** TEXT EXTRACT **
2011-02-18 Thread Mark Kirkwood

On 19/02/11 11:30, Josh Berkus wrote:

Yeah, the disadvantage is that (like statement timeout) it is a 'bottom
of the cliff' type of protection. The advantage is there are no false
positives...

Yeah, just trying to get a handle on the proposed feature.  I have no
objections; it seems like a harmless limit for most people, and useful
to a few.

No worries and sorry, I should have used the per backend phrase in the 
title to help clarify what was intended.


Cheers

Mark



[HACKERS] WIP - Add ability to constrain backend temporary file space

2011-02-17 Thread Mark Kirkwood
Recently two systems here have suffered severely with excessive 
temporary file creation during query execution. In one case it could 
have been avoided by more stringent qa before application code release, 
whereas the other is an ad-hoc system, and err...yes.


In both cases it would have been great to be able to constrain the 
amount of temporary file space a query could use. In theory you can sort 
of do this with the various ulimits, but it seems pretty impractical as 
at that level all files look the same and you'd be just as likely to 
unexpectedly crippled the entire db a few weeks later when a table grows...

** SUPPLIED DATA **
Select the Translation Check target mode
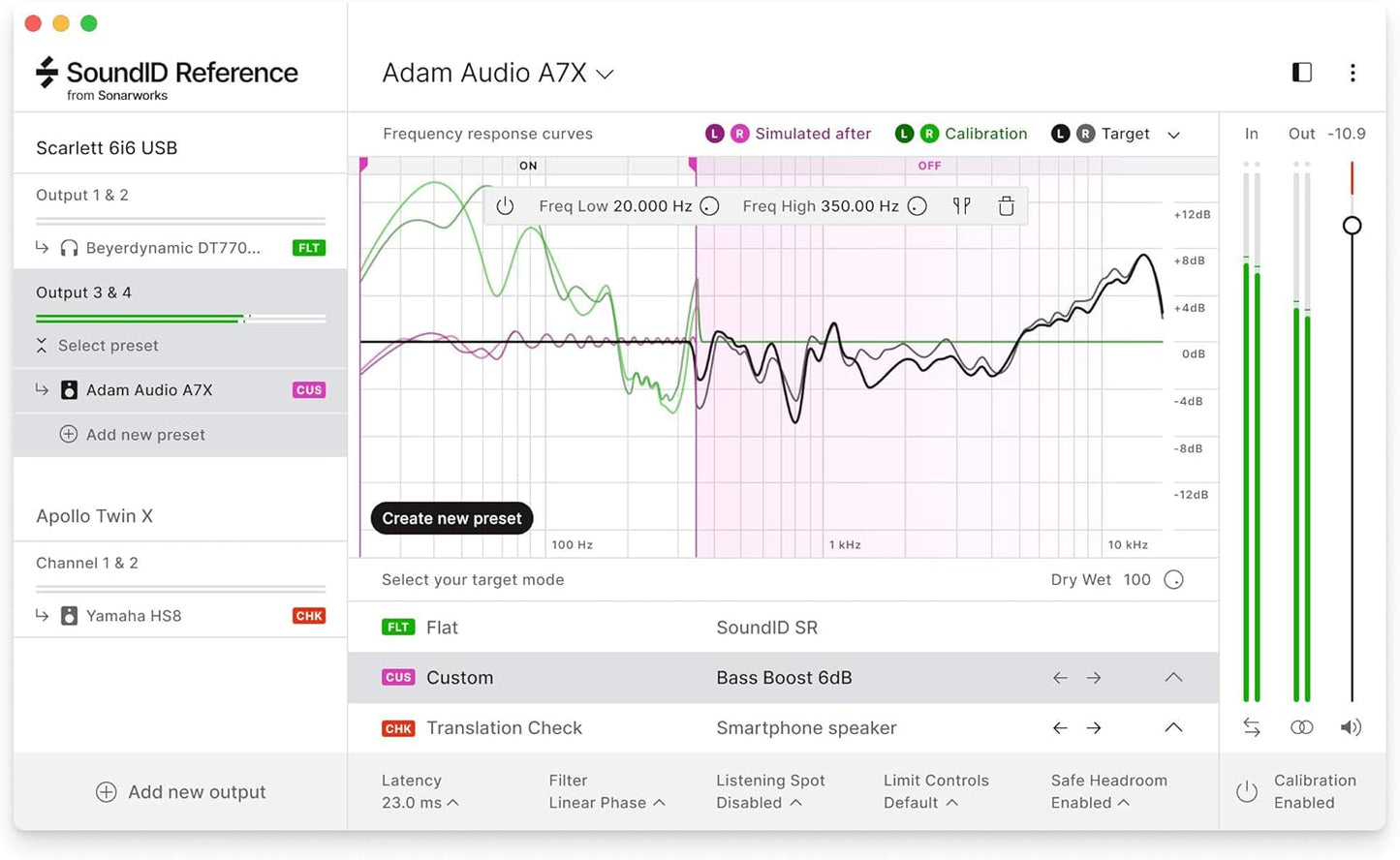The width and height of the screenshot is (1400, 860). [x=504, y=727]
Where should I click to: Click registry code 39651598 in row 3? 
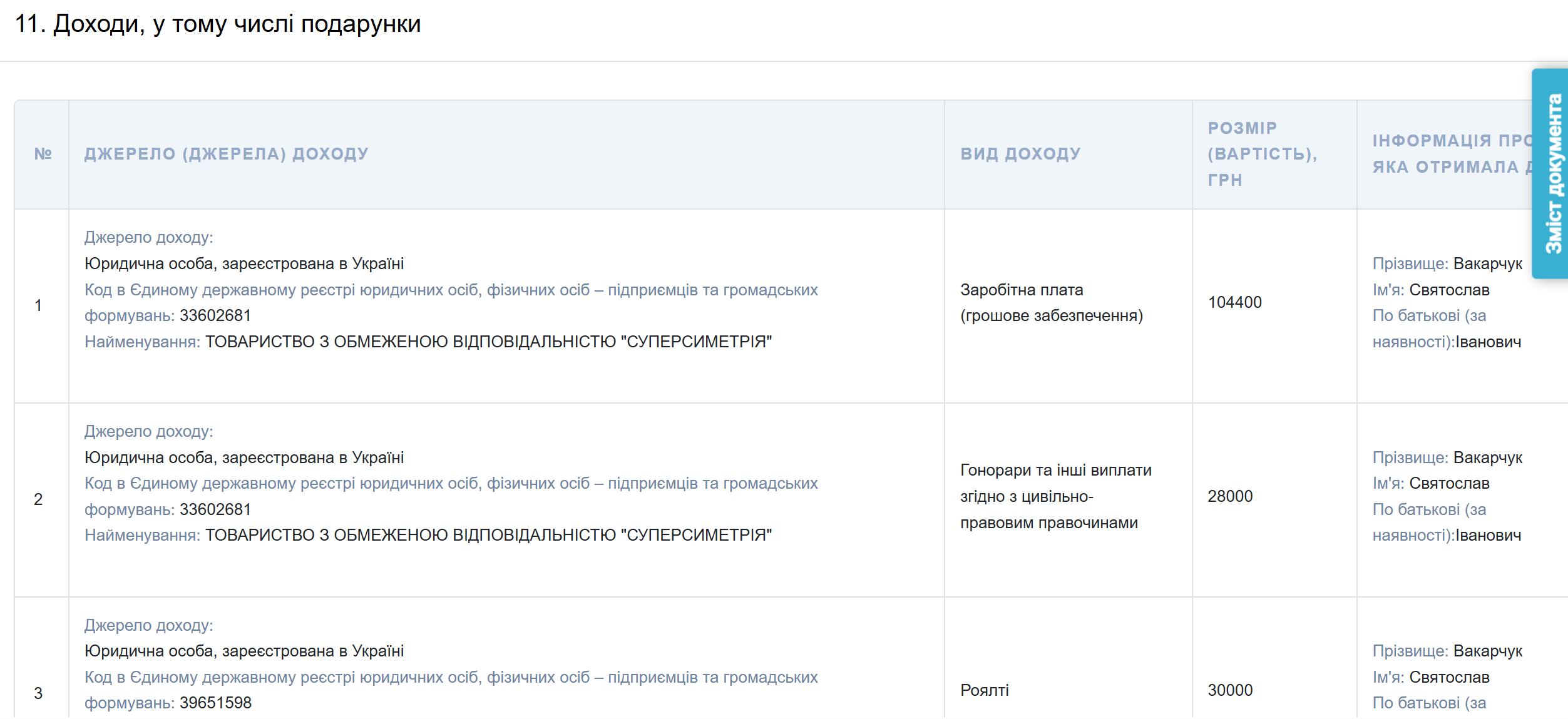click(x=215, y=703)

** WRITTEN INSTRUCTION **
Retype the mailing-list thread on temporary file space exactly, taking everything from "On 19/02/11 11:30, Josh" down to "positives...".

** EXERCISE ANSWER **
On 19/02/11 11:30, Josh Berkus wrote:

Yeah, the disadvantage is that (like statement timeout) it is a 'bottom
of the cliff' type of protection. The advantage is there are no false
positives...